#### SET TASK
Rewrite every one of the rows below, changing each "computer-use agent" to "desktop automation agent" and leaving everything else unchanged.

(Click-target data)
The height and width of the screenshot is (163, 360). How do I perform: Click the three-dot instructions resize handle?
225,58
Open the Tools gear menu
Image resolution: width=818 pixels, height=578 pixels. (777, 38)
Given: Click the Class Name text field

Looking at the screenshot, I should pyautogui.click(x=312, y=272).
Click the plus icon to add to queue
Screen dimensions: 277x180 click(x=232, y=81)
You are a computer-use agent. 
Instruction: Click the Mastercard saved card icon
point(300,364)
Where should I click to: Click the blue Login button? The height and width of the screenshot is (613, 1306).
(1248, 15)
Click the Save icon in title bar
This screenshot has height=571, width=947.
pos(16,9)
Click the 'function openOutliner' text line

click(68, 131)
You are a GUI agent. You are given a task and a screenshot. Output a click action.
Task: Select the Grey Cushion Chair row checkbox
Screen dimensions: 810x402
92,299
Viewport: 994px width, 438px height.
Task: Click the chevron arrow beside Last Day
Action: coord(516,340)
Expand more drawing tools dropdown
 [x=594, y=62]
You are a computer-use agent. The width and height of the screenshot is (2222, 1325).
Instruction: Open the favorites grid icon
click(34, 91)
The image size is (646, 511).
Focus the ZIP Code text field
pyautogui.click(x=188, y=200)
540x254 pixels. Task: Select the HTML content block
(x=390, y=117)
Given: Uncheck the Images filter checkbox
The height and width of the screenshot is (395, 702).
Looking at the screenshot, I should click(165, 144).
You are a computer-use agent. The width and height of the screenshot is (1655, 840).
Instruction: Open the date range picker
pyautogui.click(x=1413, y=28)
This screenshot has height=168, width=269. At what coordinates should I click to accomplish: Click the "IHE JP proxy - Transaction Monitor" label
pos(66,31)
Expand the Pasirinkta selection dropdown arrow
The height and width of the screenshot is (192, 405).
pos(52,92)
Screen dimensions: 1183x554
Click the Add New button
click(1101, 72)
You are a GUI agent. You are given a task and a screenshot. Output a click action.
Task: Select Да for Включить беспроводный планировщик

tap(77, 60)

#### TASK RESPONSE
The height and width of the screenshot is (163, 360). How do I perform: Click the three-dot instructions resize handle?
225,58
Open the Tools gear menu
Image resolution: width=818 pixels, height=578 pixels. (777, 38)
Given: Click the Class Name text field

Looking at the screenshot, I should pyautogui.click(x=312, y=272).
Click the plus icon to add to queue
Screen dimensions: 277x180 click(x=232, y=81)
You are a desktop automation agent. 
Instruction: Click the Mastercard saved card icon
point(300,364)
Where should I click to: Click the blue Login button? The height and width of the screenshot is (613, 1306).
(1248, 15)
Click the Save icon in title bar
This screenshot has height=571, width=947.
pos(16,9)
Click the 'function openOutliner' text line

click(68, 131)
You are a GUI agent. You are given a task and a screenshot. Output a click action.
Task: Select the Grey Cushion Chair row checkbox
Screen dimensions: 810x402
92,299
Viewport: 994px width, 438px height.
Task: Click the chevron arrow beside Last Day
Action: coord(516,340)
Expand more drawing tools dropdown
 [x=594, y=62]
You are a desktop automation agent. The width and height of the screenshot is (2222, 1325).
Instruction: Open the favorites grid icon
click(34, 91)
The image size is (646, 511).
Focus the ZIP Code text field
pyautogui.click(x=188, y=200)
540x254 pixels. Task: Select the HTML content block
(x=390, y=117)
Given: Uncheck the Images filter checkbox
The height and width of the screenshot is (395, 702).
Looking at the screenshot, I should click(165, 144).
You are a desktop automation agent. The width and height of the screenshot is (1655, 840).
Instruction: Open the date range picker
pyautogui.click(x=1413, y=28)
This screenshot has height=168, width=269. At what coordinates should I click to accomplish: Click the "IHE JP proxy - Transaction Monitor" label
pos(66,31)
Expand the Pasirinkta selection dropdown arrow
The height and width of the screenshot is (192, 405).
pos(52,92)
Screen dimensions: 1183x554
Click the Add New button
click(1101, 72)
You are a GUI agent. You are given a task and a screenshot. Output a click action.
Task: Select Да for Включить беспроводный планировщик

tap(77, 60)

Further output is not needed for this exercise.